YOUR INSTRUCTIONS >> Please state how many lines in the records that follow include "button", with no other output.

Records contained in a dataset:

----

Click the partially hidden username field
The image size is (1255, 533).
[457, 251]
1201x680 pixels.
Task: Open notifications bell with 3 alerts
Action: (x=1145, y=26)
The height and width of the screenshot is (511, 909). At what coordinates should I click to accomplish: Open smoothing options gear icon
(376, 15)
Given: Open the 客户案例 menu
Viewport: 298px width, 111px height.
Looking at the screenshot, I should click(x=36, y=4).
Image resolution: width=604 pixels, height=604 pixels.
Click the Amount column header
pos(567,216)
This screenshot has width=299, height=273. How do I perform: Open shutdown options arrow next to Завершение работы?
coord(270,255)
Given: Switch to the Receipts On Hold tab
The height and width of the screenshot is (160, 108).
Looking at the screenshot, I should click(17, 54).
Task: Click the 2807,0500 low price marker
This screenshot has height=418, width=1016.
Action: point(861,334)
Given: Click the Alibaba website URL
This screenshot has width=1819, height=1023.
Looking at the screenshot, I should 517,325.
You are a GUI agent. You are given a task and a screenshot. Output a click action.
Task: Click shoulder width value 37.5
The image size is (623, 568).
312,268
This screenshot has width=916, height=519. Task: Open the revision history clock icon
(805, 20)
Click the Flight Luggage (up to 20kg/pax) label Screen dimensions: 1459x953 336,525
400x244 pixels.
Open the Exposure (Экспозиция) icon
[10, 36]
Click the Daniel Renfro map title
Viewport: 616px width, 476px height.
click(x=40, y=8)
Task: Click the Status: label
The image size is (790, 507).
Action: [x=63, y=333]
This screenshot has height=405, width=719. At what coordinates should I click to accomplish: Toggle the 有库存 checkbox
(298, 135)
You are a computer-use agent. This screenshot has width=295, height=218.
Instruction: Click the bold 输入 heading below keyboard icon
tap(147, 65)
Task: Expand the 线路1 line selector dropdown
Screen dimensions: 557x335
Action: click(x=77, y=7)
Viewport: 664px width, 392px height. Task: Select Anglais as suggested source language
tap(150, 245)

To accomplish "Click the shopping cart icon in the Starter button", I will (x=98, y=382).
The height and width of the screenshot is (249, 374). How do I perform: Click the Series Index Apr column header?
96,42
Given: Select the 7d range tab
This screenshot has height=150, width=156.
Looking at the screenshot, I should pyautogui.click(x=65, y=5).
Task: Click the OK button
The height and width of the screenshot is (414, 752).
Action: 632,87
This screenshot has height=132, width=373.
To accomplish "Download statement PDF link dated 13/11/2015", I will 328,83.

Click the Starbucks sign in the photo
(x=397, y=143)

----

REPLY >> 2